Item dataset
-------

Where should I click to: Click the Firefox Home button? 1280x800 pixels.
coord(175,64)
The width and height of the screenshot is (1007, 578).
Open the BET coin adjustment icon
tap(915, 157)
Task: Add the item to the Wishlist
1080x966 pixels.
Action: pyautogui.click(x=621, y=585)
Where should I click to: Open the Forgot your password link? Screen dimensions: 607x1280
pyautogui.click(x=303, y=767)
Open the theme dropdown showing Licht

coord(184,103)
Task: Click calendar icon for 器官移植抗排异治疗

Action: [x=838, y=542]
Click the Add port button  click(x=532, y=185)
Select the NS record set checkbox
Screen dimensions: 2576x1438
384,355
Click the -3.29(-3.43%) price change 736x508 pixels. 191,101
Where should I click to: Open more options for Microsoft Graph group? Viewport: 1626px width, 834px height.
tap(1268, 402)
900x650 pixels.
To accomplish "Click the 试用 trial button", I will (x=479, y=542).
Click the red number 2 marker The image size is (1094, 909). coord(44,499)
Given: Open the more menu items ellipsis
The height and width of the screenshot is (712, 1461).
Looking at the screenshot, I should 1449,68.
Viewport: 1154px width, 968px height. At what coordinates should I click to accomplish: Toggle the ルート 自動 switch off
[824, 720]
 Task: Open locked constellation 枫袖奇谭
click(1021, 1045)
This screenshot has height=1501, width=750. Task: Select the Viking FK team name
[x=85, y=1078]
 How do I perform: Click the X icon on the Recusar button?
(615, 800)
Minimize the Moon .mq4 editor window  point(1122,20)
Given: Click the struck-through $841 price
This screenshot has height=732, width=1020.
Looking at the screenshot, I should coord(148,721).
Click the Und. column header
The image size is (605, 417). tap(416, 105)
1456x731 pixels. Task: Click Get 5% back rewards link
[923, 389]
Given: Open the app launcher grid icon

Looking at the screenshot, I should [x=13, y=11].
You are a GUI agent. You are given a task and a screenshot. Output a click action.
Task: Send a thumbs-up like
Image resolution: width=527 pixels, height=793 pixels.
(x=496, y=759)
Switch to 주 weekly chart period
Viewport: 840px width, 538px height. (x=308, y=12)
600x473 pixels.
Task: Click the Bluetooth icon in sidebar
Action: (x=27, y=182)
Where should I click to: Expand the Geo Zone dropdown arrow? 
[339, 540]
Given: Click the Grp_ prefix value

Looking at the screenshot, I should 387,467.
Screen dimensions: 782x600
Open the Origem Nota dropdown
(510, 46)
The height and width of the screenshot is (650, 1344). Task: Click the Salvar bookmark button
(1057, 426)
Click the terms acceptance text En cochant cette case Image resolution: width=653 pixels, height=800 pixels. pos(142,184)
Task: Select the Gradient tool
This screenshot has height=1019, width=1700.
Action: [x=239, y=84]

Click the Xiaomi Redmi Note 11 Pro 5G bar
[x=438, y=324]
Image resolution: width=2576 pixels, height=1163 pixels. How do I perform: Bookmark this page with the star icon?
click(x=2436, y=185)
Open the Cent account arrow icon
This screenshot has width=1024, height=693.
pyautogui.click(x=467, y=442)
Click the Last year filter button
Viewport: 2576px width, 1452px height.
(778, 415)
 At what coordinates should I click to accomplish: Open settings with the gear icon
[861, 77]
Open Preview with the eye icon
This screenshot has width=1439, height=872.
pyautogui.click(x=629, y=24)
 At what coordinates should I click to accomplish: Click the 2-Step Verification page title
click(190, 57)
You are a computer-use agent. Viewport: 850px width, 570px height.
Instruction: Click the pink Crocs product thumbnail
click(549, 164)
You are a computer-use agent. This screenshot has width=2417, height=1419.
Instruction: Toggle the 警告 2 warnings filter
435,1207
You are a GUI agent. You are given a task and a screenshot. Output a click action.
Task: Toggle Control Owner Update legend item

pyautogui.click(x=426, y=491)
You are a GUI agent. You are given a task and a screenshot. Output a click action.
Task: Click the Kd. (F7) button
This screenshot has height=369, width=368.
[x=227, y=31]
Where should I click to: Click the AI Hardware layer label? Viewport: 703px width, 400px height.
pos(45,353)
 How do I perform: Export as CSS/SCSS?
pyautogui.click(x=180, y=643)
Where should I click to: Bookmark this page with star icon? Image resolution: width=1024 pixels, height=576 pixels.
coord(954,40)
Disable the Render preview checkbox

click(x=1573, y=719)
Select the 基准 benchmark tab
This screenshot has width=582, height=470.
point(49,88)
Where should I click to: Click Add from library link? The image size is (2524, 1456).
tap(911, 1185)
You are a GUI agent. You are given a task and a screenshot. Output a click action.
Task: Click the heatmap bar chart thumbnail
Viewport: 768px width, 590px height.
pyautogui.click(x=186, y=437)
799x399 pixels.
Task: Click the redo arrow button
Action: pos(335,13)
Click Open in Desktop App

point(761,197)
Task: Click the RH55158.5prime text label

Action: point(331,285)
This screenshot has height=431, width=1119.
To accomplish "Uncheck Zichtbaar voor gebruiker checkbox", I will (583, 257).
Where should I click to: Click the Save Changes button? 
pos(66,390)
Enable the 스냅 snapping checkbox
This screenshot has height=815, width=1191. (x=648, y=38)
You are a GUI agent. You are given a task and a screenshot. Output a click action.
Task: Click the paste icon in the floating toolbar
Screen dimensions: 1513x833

-------

INSTRUKSI YANG DIBERIKAN.
Tolong sajikan semua baris item di atas sebagai daftar bernomor, dengan melewati baris yang kosong.

JAWABAN AKHIR.
1. Where should I click to: Click the Firefox Home button? 1280x800 pixels.
2. coord(175,64)
3. The width and height of the screenshot is (1007, 578).
4. Open the BET coin adjustment icon
5. tap(915, 157)
6. Task: Add the item to the Wishlist
7. 1080x966 pixels.
8. Action: pyautogui.click(x=621, y=585)
9. Where should I click to: Open the Forgot your password link? Screen dimensions: 607x1280
10. pyautogui.click(x=303, y=767)
11. Open the theme dropdown showing Licht
12. coord(184,103)
13. Task: Click calendar icon for 器官移植抗排异治疗
14. Action: [x=838, y=542]
15. Click the Add port button  click(x=532, y=185)
16. Select the NS record set checkbox
17. Screen dimensions: 2576x1438
18. 384,355
19. Click the -3.29(-3.43%) price change 736x508 pixels. 191,101
20. Where should I click to: Open more options for Microsoft Graph group? Viewport: 1626px width, 834px height.
21. tap(1268, 402)
22. 900x650 pixels.
23. To accomplish "Click the 试用 trial button", I will (x=479, y=542).
24. Click the red number 2 marker The image size is (1094, 909). coord(44,499)
25. Given: Open the more menu items ellipsis
26. The height and width of the screenshot is (712, 1461).
27. Looking at the screenshot, I should 1449,68.
28. Viewport: 1154px width, 968px height. At what coordinates should I click to accomplish: Toggle the ルート 自動 switch off
29. [824, 720]
30.  Task: Open locked constellation 枫袖奇谭
31. click(1021, 1045)
32. This screenshot has height=1501, width=750. Task: Select the Viking FK team name
33. [x=85, y=1078]
34.  How do I perform: Click the X icon on the Recusar button?
35. (615, 800)
36. Minimize the Moon .mq4 editor window  point(1122,20)
37. Given: Click the struck-through $841 price
38. This screenshot has height=732, width=1020.
39. Looking at the screenshot, I should coord(148,721).
40. Click the Und. column header
41. The image size is (605, 417). tap(416, 105)
42. 1456x731 pixels. Task: Click Get 5% back rewards link
43. [923, 389]
44. Given: Open the app launcher grid icon
45. Looking at the screenshot, I should [x=13, y=11].
46. You are a GUI agent. You are given a task and a screenshot. Output a click action.
47. Task: Send a thumbs-up like
48. Image resolution: width=527 pixels, height=793 pixels.
49. (x=496, y=759)
50. Switch to 주 weekly chart period
51. Viewport: 840px width, 538px height. (x=308, y=12)
52. 600x473 pixels.
53. Task: Click the Bluetooth icon in sidebar
54. Action: (x=27, y=182)
55. Where should I click to: Expand the Geo Zone dropdown arrow? 
56. [339, 540]
57. Given: Click the Grp_ prefix value
58. Looking at the screenshot, I should 387,467.
59. Screen dimensions: 782x600
60. Open the Origem Nota dropdown
61. (510, 46)
62. The height and width of the screenshot is (650, 1344). Task: Click the Salvar bookmark button
63. (1057, 426)
64. Click the terms acceptance text En cochant cette case Image resolution: width=653 pixels, height=800 pixels. pos(142,184)
65. Task: Select the Gradient tool
66. This screenshot has height=1019, width=1700.
67. Action: [x=239, y=84]
68. Click the Xiaomi Redmi Note 11 Pro 5G bar
69. [x=438, y=324]
70. Image resolution: width=2576 pixels, height=1163 pixels. How do I perform: Bookmark this page with the star icon?
71. click(x=2436, y=185)
72. Open the Cent account arrow icon
73. This screenshot has width=1024, height=693.
74. pyautogui.click(x=467, y=442)
75. Click the Last year filter button
76. Viewport: 2576px width, 1452px height.
77. (778, 415)
78.  At what coordinates should I click to accomplish: Open settings with the gear icon
79. [861, 77]
80. Open Preview with the eye icon
81. This screenshot has width=1439, height=872.
82. pyautogui.click(x=629, y=24)
83.  At what coordinates should I click to accomplish: Click the 2-Step Verification page title
84. click(190, 57)
85. You are a computer-use agent. Viewport: 850px width, 570px height.
86. Instruction: Click the pink Crocs product thumbnail
87. click(549, 164)
88. You are a computer-use agent. This screenshot has width=2417, height=1419.
89. Instruction: Toggle the 警告 2 warnings filter
90. 435,1207
91. You are a GUI agent. You are given a task and a screenshot. Output a click action.
92. Task: Toggle Control Owner Update legend item
93. pyautogui.click(x=426, y=491)
94. You are a GUI agent. You are given a task and a screenshot. Output a click action.
95. Task: Click the Kd. (F7) button
96. This screenshot has height=369, width=368.
97. [x=227, y=31]
98. Where should I click to: Click the AI Hardware layer label? Viewport: 703px width, 400px height.
99. pos(45,353)
100.  How do I perform: Export as CSS/SCSS?
101. pyautogui.click(x=180, y=643)
102. Where should I click to: Bookmark this page with star icon? Image resolution: width=1024 pixels, height=576 pixels.
103. coord(954,40)
104. Disable the Render preview checkbox
105. click(x=1573, y=719)
106. Select the 基准 benchmark tab
107. This screenshot has width=582, height=470.
108. point(49,88)
109. Where should I click to: Click Add from library link? The image size is (2524, 1456).
110. tap(911, 1185)
111. You are a GUI agent. You are given a task and a screenshot. Output a click action.
112. Task: Click the heatmap bar chart thumbnail
113. Viewport: 768px width, 590px height.
114. pyautogui.click(x=186, y=437)
115. 799x399 pixels.
116. Task: Click the redo arrow button
117. Action: pos(335,13)
118. Click Open in Desktop App
119. point(761,197)
120. Task: Click the RH55158.5prime text label
121. Action: point(331,285)
122. This screenshot has height=431, width=1119.
123. To accomplish "Uncheck Zichtbaar voor gebruiker checkbox", I will (583, 257).
124. Where should I click to: Click the Save Changes button? 
125. pos(66,390)
126. Enable the 스냅 snapping checkbox
127. This screenshot has height=815, width=1191. (x=648, y=38)
128. You are a GUI agent. You are given a task and a screenshot. Output a click action.
129. Task: Click the paste icon in the floating toolbar
130. Screen dimensions: 1513x833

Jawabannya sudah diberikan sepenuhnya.